I know it seems somewhat blasphemous for someone with a bachelor’s degree in English to be so indifferent about an entire literary genre, particularly one with such a long history and critical impact on so many other cultural forms and ideas. I’ve never quite been able to put my finger on why, but if you look at my not-insignificant bookshelves, you’ll find an amazing dearth of poetry amongst a sea of memoirs, art catalogs, feminist theory, scuba manuals, classic and contemporary novels, and do-it-yourself guides to home renovation.
I’m sure one reason Emily Dickinson and e. e. cummings were the first poets to come to my mind has to do with memories of first encountering their work in school. These were writers I didn’t mind reading in class because their poems seemed short and sweet (at least compared to, oh I don’t know, Ovid? Homer? Spenser? Blake?) It isn’t that I don’t like long literary pieces—although I really did have a hard time knocking back some of those voluminous Victorian novels that my dearest friend, also majoring in English as an undergrad, gulped down faster than a cup of joe. Come to think of it, she also consumed astonishing quantities of coffee—I think you really need that type of massive caffeine dosage to get through the likes of The Mill on the Floss. I’d think, “700 pages!?! . . . the title has already put me to sleep!” But I digress. It can’t be that I don’t enjoy poems because they are long; short works outnumber epic poems by far and I’ve enjoyed magazine articles longer than many poems.
No, there must be something else besides length that puts me off. I would say that they feel too formal . . . but there is a lot of really awful poetry that is quite casual. I would say that poets take themselves too seriously, imagining that every word they choose is a deep well of meaning and that this arrangement of words is the cleverest, or saddest, or most evocative. Ever. But surely novelists and songwriters (and political speechwriters!) fall into that trap just as often.
Maybe the truth of it is that poetry makes me feel, well, kind of dumb. There is a lot of it that, frankly, I just don’t get. Why the heck is there an albatross taking up so many pages in The Rime of the Ancient Mariner? Did Keats not have inspiration more engaging than an urn about which he could craft odes? And is all that rapping and tapping just designed to annoy the reader as much as the writer in “The Raven”? (And why are there so many creepy birds in the Western canon, anyway?)

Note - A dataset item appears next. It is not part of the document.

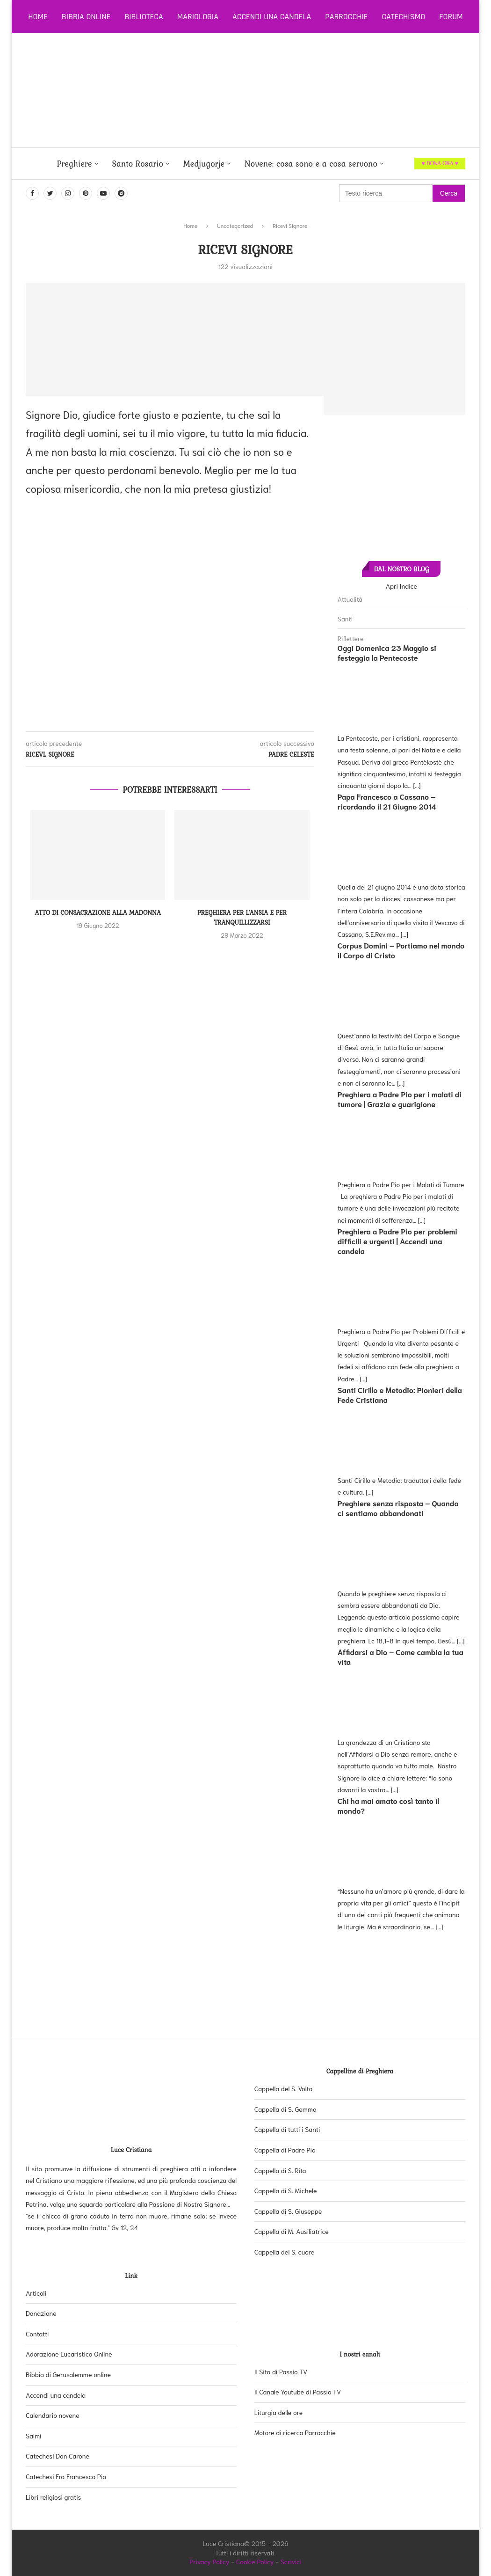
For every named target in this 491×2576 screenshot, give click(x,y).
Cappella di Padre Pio (285, 2149)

All of this is simply to say that I came to today’s task of reading a bit of Neruda poetry with a bit of, well, baggage. But someone suggested it, I haven’t ever done it, and it just struck me as the right time to give poetry another try. So what did I do when I went to the bookstore to pick up “a bit” of his writing? I bought the biggest assemblage of his works that I could find. Why? It was only $3 more than another Neruda book about 800 pages shorter.
When I got home this evening I flipped the book open and went right for the first poem (I usually take my time and read the introduction, or at least the inscription). But this time I felt something pulling me right to the meat of the thing. And there it was: “Love” from Farewell and Sobs, right on page 5. It stopped me in my tracks (or it would have had I not already been sitting on the couch). I actually looked around the room after reading it and, finding only my dog for company, said “Wow!” out loud to him. His eyes suggested that he understood, maybe even agreed. But then again, you could read anything you want into those big brown pools of puppy love.
I decided to read it again. Here’s how it goes (translation by Ilan Stavans):
Woman, I would have been your child, to drink
the milk of your breasts as from a well,
to see and feel you at my side and have you
in your gold laughter and your crystal voice.
To feel you in my veins like God in the rivers
and adore you in the sorrowful bones of dust and lime,
to watch you passing painlessly by
to emerge in the stanza—cleansed of all evil.
How I would love you, woman, how I would
love you, love you as no one ever did!
Die and still
love you more.
love you more
Now, only 935 pages to go!
Lesson learned: Wow. Pablo Neruda is my. favorite. poet. ever.